Material for this task section start

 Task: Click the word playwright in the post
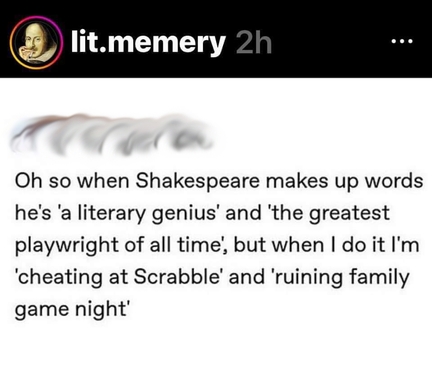(x=68, y=246)
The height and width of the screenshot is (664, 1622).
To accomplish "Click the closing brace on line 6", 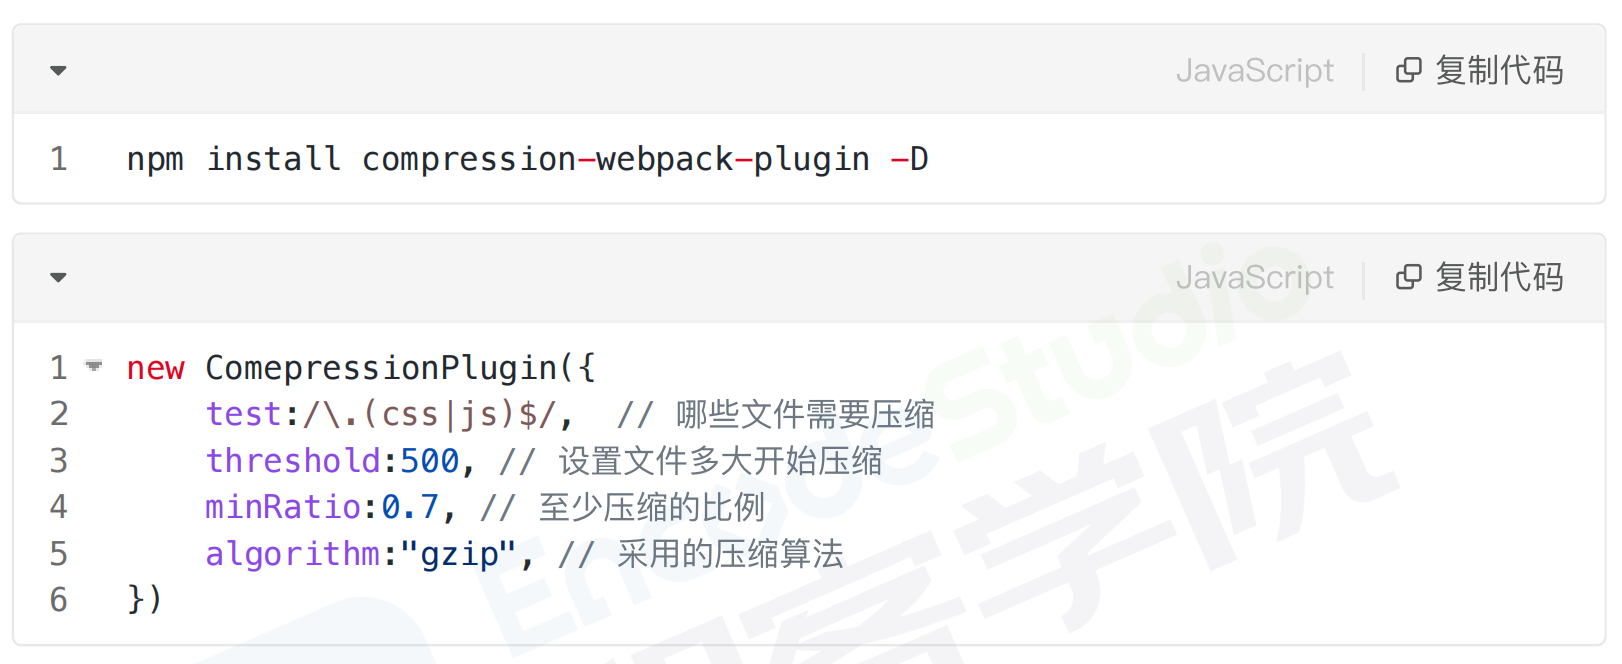I will coord(144,599).
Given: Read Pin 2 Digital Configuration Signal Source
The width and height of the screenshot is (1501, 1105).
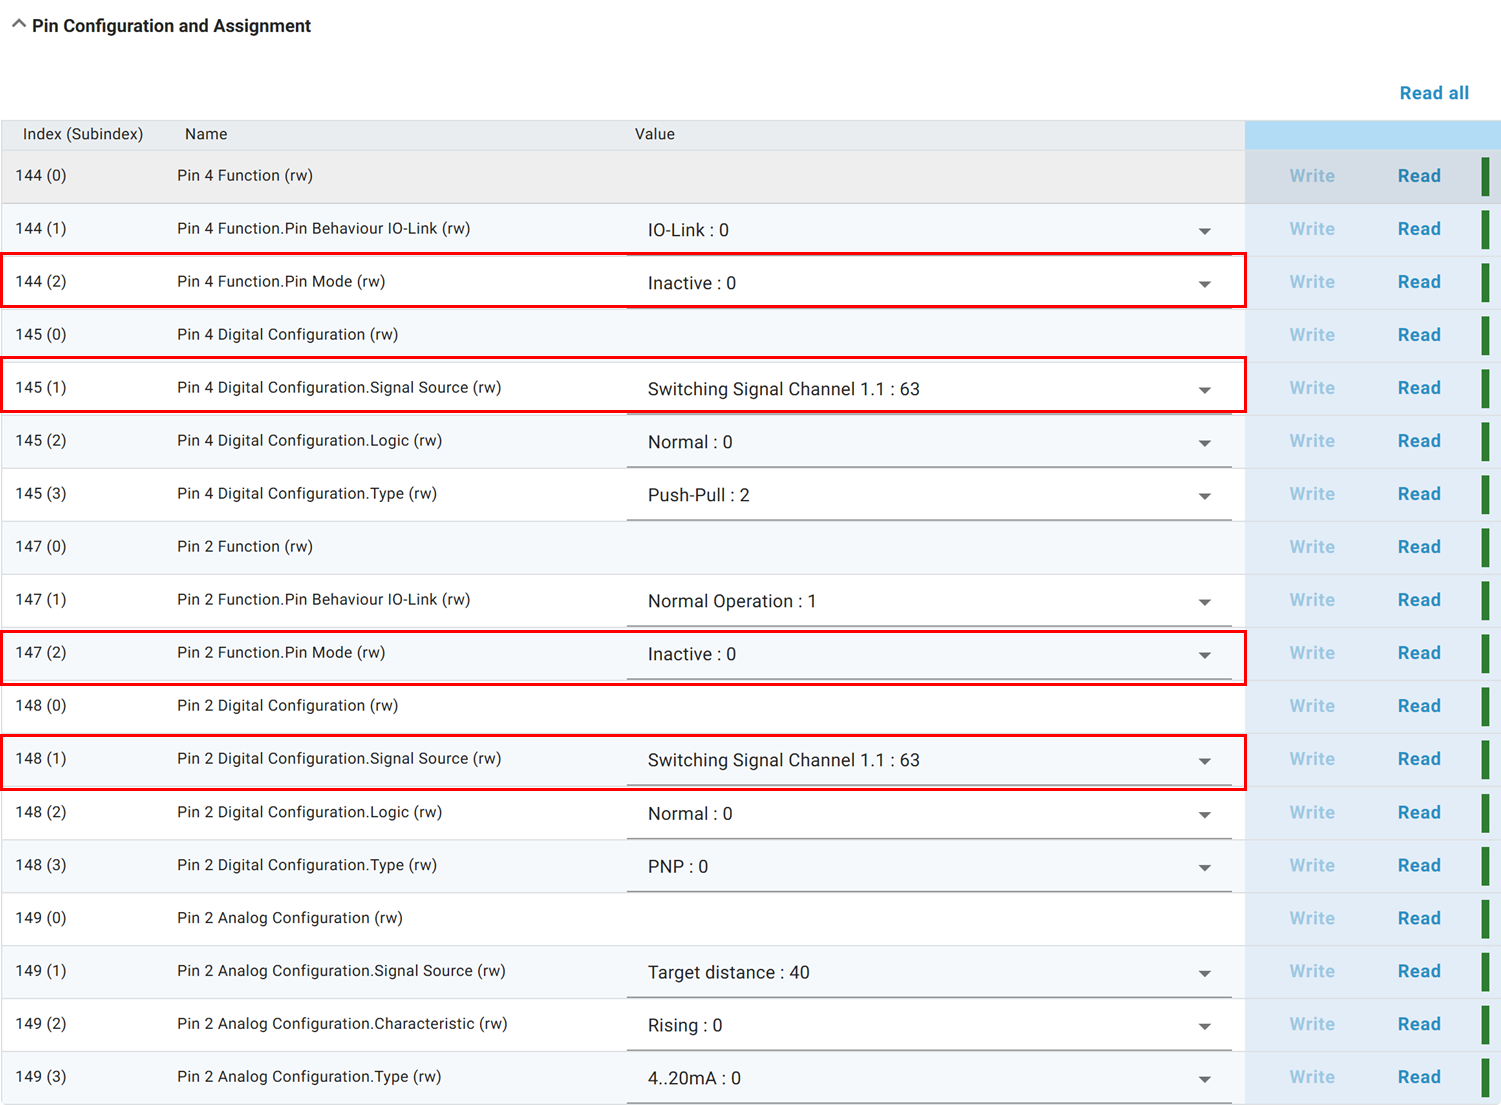Looking at the screenshot, I should point(1418,759).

Material for this task section end

### Instructions for the task
Please transcribe word for word the lines from the one bearing "Given: Read Pin" through the last line of the records above, omitting the pictures.

### Response
Given: Read Pin 2 Digital Configuration Signal Source
The width and height of the screenshot is (1501, 1105).
Looking at the screenshot, I should point(1418,759).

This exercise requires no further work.